Today, we are going to take a look at ten of the most difficult words to say in English. If you’re reading this page, you are either a student of English as a second language looking to improve your communication skills, or someone generally interested in learning about English. In either case, this list might prove interesting to share with your English language teacher, who can coach you on the particular cadence of each word and give you tricks to make them sound more natural.
Please keep in mind that pronunciation is always difficult, and though people commonly believe your accent cannot change, taking a business English class or having private lessons with a teacher can dramatically improve your language competencies, including pronunciation. If you’re looking for quick tricks on how to improve your overall accent, there are a number of articles and videos available. When I coach my students on how to sound like a native, I usually show them this video: https://www.youtube.com/watch?v=d0yGdNEWdn0&t=10s. (Though it is aimed at beginners, it has interesting ideas for all levels.)
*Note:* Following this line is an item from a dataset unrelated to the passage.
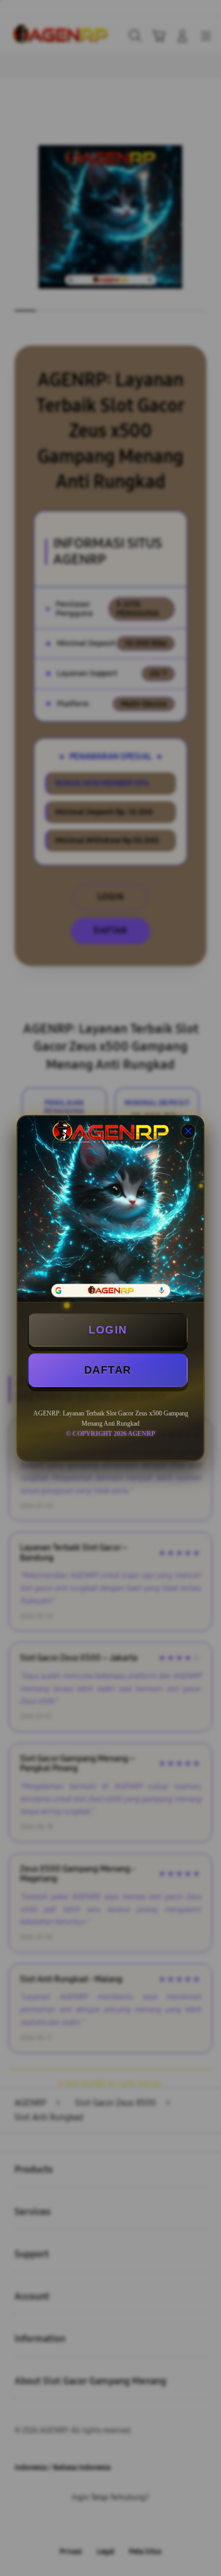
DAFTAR (107, 1370)
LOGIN (108, 1330)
Without further ado, here are some words you can practice out loud and use to impress your friends—once you’re confident enough.
- Rural /ROO-ruhl/
If you want to talk about the benefits of living outside the big city, this is a word you will need to learn. The double r’s are difficult for most ESL students because the sound is rarely (there is another double-r) found in other languages.
- Focus /FOH-kuhs/
Please don’t swear at me. If you pronounce this word incorrectly, that’s essentially what you’re doing. Make sure to pronounce this nice and slow and put the stress on the first syllable. It should lead to much smoother staff meetings.
- Brewery /BROO-ree/
Like number 1 above, this word is a must-have when talking about your favourite spots around town.
- Squirrel /SKWURL/ or /SKWUR-uhl/
Despite having three syllables in its spelling, this adorable (but long) word usually pronounces only one.
- Throughout /THROO-owt/
Not to be confused with thought, through, though, and tough (sorry, they all look similar but have nothing to do with one another), this preposition is useful for talking about large spaces or long periods of time. It will make you sound sharp and articulate—provided you practice it a few times.
- Comfortable /KUHMF-ter-buh l/
Like temperature and chocolate, this word drops an entire syllable.
- February /FEB-roo-er-ee/
You can stop saying “the second month of the year” once you get this down. Stress the first syllable and let the rest roll off the lips.
- Phenomenon /fi-NOM-uh-non/
A word featured surprisingly often in music, “phenomenon” is a good word to learn when talking English business, news, and even science. Listen to this song for a good rhythm to imitate: https://www.youtube.com/watch?v=Rq4TDpa1zF0
- Worcestershire /WOO S-ter-sher/
It doesn’t have half the syllables it seems to. Figure this one out and you’ll earn a place in Hell’s Kitchen.
- Antidisestablishmentarianism /an-tee-dis-uh-stab-lish-muh n-TAIR-ee-uh-niz-uh m/
Don’t worry about this one. It is often said to be the longest word in the English language, and any lesson on the hardest pronunciation wouldn’t be complete without it.
That’s all for today. Which word did you find was the hardest to pronounce?